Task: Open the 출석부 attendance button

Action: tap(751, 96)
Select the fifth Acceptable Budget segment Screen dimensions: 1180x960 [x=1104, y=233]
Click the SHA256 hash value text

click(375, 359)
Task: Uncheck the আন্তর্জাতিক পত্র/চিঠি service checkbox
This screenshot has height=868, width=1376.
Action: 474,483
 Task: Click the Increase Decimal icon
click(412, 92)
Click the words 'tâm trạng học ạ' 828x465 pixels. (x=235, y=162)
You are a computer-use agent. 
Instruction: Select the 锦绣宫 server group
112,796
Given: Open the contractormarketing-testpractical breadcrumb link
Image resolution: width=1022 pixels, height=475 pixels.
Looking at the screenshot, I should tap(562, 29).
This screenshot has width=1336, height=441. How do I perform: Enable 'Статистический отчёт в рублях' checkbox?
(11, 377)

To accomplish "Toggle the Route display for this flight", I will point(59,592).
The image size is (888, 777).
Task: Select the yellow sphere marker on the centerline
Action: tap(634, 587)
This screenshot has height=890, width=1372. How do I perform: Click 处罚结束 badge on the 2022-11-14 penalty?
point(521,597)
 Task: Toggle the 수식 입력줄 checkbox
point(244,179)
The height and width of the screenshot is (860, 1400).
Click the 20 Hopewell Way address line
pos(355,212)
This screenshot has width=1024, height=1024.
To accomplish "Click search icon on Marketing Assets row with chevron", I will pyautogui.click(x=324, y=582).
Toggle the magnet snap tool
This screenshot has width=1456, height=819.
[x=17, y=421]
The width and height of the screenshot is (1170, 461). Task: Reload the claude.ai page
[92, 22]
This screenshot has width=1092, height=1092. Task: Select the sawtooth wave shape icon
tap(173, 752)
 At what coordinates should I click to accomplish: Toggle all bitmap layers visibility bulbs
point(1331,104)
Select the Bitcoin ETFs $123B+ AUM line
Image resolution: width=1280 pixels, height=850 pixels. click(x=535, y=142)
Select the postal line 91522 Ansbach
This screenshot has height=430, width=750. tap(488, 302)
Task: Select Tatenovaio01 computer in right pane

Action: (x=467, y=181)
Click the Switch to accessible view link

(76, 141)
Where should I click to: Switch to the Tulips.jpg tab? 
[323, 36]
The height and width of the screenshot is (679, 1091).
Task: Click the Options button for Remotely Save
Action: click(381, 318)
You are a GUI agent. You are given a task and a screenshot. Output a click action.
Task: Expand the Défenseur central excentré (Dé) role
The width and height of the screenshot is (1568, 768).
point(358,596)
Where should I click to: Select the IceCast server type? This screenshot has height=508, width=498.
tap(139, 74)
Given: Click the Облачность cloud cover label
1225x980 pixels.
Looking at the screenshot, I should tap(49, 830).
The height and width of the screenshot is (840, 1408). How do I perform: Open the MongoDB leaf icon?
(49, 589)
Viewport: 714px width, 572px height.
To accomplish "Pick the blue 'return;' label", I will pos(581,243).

• Problem to solve: Could you quote, exactly as they appear, the line containing "Select the Bitcoin ETFs $123B+ AUM line" and every line after it to the end of the records above?

• Response to this exercise:
Select the Bitcoin ETFs $123B+ AUM line
Image resolution: width=1280 pixels, height=850 pixels. click(x=535, y=142)
Select the postal line 91522 Ansbach
This screenshot has height=430, width=750. tap(488, 302)
Task: Select Tatenovaio01 computer in right pane

Action: (x=467, y=181)
Click the Switch to accessible view link

(76, 141)
Where should I click to: Switch to the Tulips.jpg tab? 
[323, 36]
The height and width of the screenshot is (679, 1091).
Task: Click the Options button for Remotely Save
Action: click(381, 318)
You are a GUI agent. You are given a task and a screenshot. Output a click action.
Task: Expand the Défenseur central excentré (Dé) role
The width and height of the screenshot is (1568, 768).
point(358,596)
Where should I click to: Select the IceCast server type? This screenshot has height=508, width=498.
tap(139, 74)
Given: Click the Облачность cloud cover label
1225x980 pixels.
Looking at the screenshot, I should tap(49, 830).
The height and width of the screenshot is (840, 1408). How do I perform: Open the MongoDB leaf icon?
(49, 589)
Viewport: 714px width, 572px height.
To accomplish "Pick the blue 'return;' label", I will pos(581,243).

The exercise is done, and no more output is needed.